Bridge Fusion Systems has existed, survived and thrived for over 11 years without a blog. Heck, we’ve gone that long without anything that could be called even an outline of a cloud of a sales and marketing strategy. No strategy or even any regularity or discipline, for that matter is the way we had been finding business.
Bridge Fusion Systems was founded with the idea that “landscape view” is what you need to build high quality systems that interact with the physical world. That big picture isn’t enough; you also need to be able to control the details along the way. When you’re building a system that “just turns a motor, reads a sensor and has some buttons an a display” there’s a myriad of ways to whip up some pieces to do that. Each of those ways have different cost, development time and project risk tradeoffs. Paying attention to how to put a system together to meet the customer’s needs and then being able to do that needs attention that covers the area from mechanical to software and user interface.

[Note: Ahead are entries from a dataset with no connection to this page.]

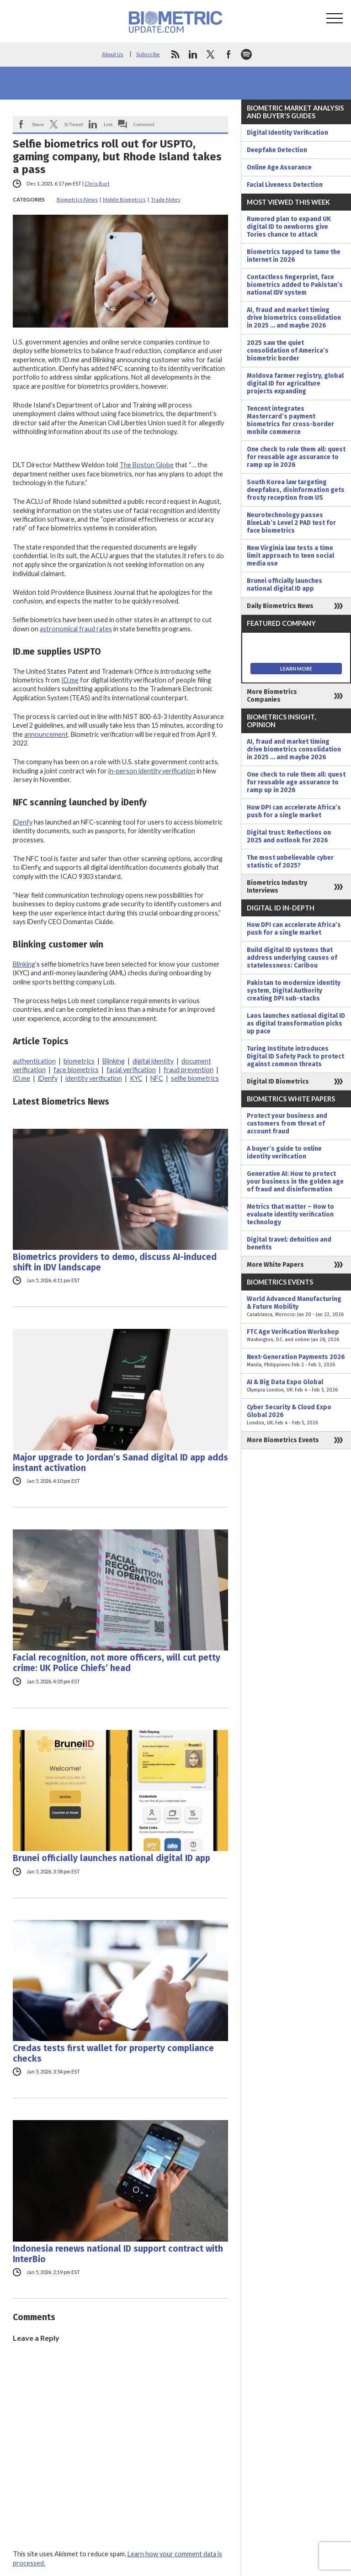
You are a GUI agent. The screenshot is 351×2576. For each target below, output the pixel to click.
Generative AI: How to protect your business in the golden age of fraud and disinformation (295, 1181)
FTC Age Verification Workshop (296, 1336)
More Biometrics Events (283, 1440)
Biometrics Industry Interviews (277, 886)
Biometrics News (77, 199)
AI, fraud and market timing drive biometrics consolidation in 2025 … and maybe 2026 (294, 317)
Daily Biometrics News (280, 606)
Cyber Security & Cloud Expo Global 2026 (296, 1415)
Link (108, 124)
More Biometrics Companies (272, 696)
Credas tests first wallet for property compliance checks (113, 2053)
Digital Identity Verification (287, 133)
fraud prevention (188, 1070)
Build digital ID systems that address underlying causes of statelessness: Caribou (292, 957)
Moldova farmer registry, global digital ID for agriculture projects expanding (295, 383)
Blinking (24, 964)
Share (38, 124)
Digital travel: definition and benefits (289, 1243)
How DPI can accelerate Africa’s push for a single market (294, 811)
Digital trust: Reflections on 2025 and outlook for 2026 (289, 836)
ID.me (70, 680)
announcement (46, 734)
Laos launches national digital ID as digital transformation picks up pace (296, 1023)
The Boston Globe (146, 465)
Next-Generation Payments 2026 (296, 1361)
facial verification (131, 1070)
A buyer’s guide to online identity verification (284, 1152)
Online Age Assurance (279, 167)
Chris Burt (97, 183)
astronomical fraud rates (76, 629)
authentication (34, 1061)
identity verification (93, 1078)
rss (175, 54)
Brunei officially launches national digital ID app (111, 1858)
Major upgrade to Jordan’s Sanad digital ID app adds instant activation (120, 1462)
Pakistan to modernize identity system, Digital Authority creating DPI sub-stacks (293, 990)
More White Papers (275, 1265)
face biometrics (76, 1070)
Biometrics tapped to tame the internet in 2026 (293, 256)
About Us (112, 54)
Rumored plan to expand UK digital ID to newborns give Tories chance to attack (289, 226)
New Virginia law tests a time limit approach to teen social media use (290, 555)
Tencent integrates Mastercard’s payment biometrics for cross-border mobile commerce (290, 420)
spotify (246, 54)
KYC (136, 1078)
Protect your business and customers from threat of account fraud (287, 1123)
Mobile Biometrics (124, 199)
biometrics (79, 1061)
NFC (156, 1078)
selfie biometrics (195, 1078)
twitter (210, 54)
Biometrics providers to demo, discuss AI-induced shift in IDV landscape (115, 1262)
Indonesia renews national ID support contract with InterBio (118, 2253)
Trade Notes (166, 199)
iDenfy (22, 822)
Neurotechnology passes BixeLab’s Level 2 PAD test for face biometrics (291, 522)
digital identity (153, 1061)
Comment (143, 124)
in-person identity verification (151, 771)
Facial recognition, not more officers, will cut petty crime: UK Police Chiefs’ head (116, 1662)
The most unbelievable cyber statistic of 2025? (290, 861)
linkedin (193, 54)
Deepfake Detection (277, 150)
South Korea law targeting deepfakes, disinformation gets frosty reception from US (296, 490)
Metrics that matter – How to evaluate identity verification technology (290, 1214)
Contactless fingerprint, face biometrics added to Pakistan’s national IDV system (295, 284)
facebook (228, 54)
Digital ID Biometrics (278, 1081)
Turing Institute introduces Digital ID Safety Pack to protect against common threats (295, 1056)
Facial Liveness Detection (285, 185)
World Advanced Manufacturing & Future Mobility (296, 1306)
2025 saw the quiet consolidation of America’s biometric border (288, 350)
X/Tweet (73, 124)
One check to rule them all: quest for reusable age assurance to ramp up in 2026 (296, 457)
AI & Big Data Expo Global (296, 1386)
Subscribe (148, 54)
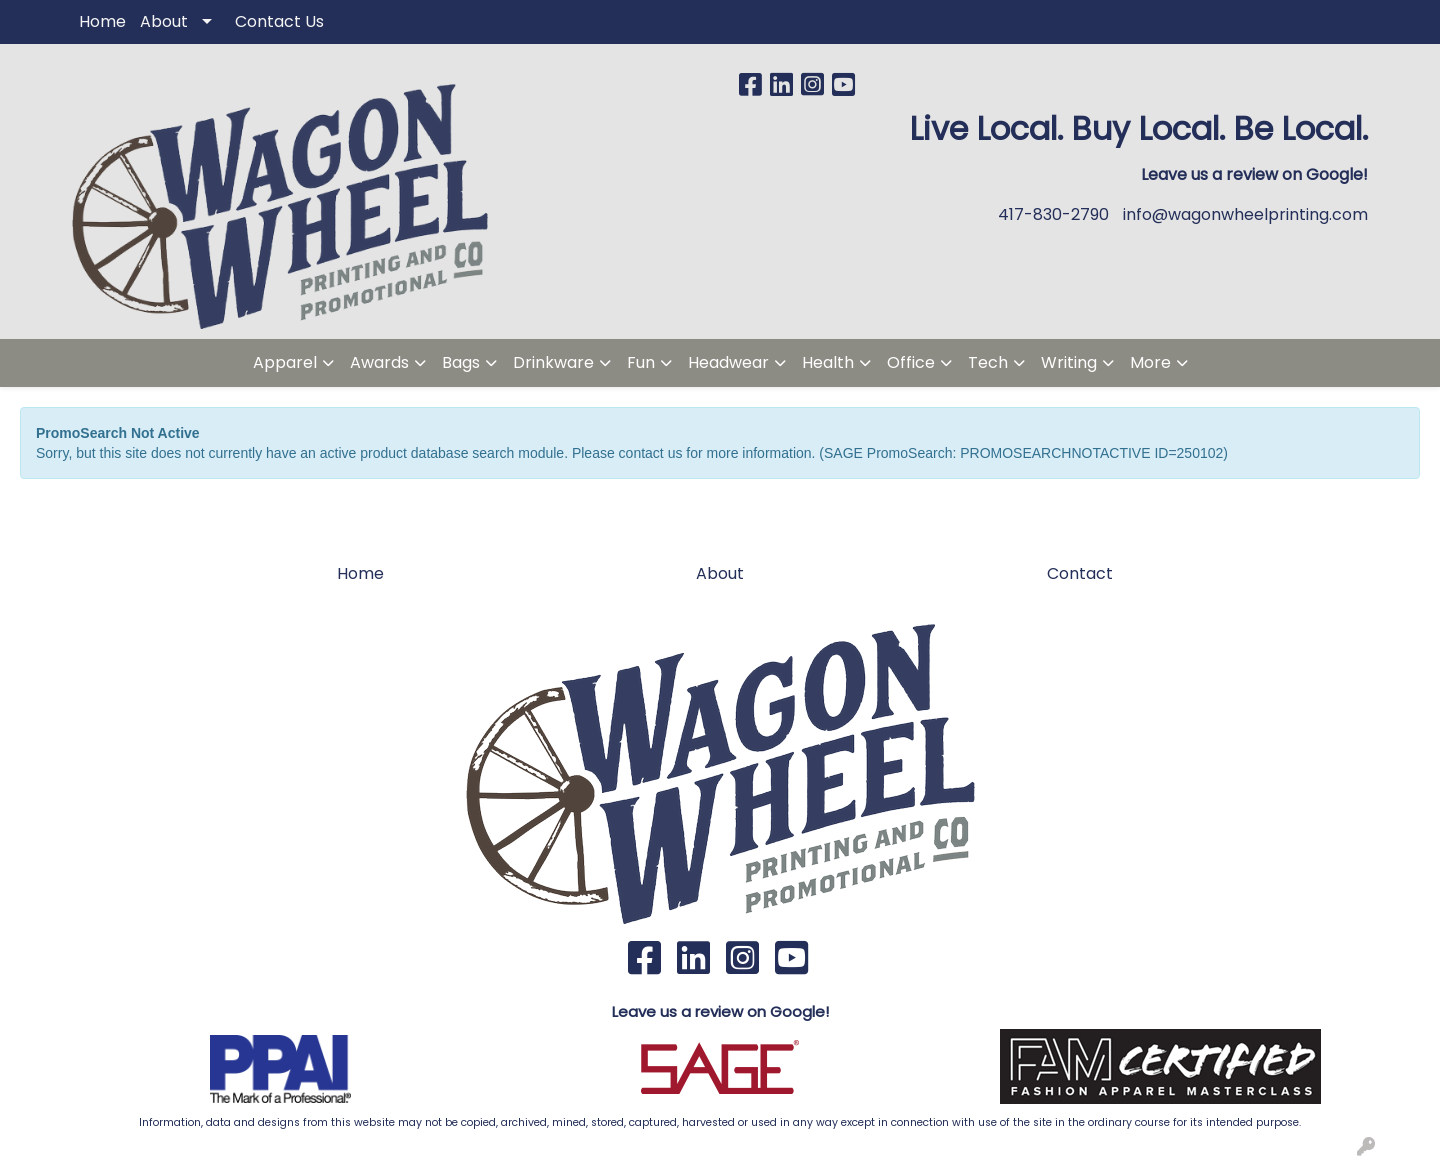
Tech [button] (988, 362)
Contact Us (279, 21)
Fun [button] (641, 362)
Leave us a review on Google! (720, 1011)
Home (102, 21)
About (164, 21)
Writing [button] (1069, 362)
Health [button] (828, 362)
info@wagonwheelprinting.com (1245, 214)
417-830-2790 (1053, 214)
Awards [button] (379, 362)
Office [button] (911, 362)
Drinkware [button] (553, 362)
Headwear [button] (728, 362)
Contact (1080, 573)
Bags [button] (461, 362)
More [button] (1150, 362)
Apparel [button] (285, 362)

In short, for the last 11 years we’ve been down in the weeds, trying to do the right things for our customers to get their right product built, their right problems fixed for the right cost on the right schedule.
So, why the blog?
My plan for this blog is that we pull the curtain back a little on the kinds of things that we do here. One of the primary uses I see for it is in demonstrating how we take things apart to figure out what’s inside. And by “what’s inside” I mean hardware, electronics, software, data structures and communication protocols. The things that we can take apart in public will likely not be any of our client’s products, at least to any level of useful detail, unless they ask us to take them apart for you like that.
We can disassemble a myriad of other things that land in our laps. I mentor a First Tech Challenge robotics team. There are a bunch of controls topics that I’ve tried to teach them. I’m planning on having one of my interns who is a team alumnus explain some cool things we did this year.
The 11 year sales & marketing drought and this re-irrigation of it reflects another aspect of Bridge Fusion Systems. I’ve been accused of saying that our goal here in our work is “…to be iteratively less stupid”. I’ll avoid using some cliché like “continuous improvement” because the truth is that it’s hard emotionally, time-allocation-aly, to reflect on what you’ve done and what you should do differently and then figure out what you can change without breaking the working parts. We try to do that kind of self reflection at the design and project level. We’re starting to do that at the business level.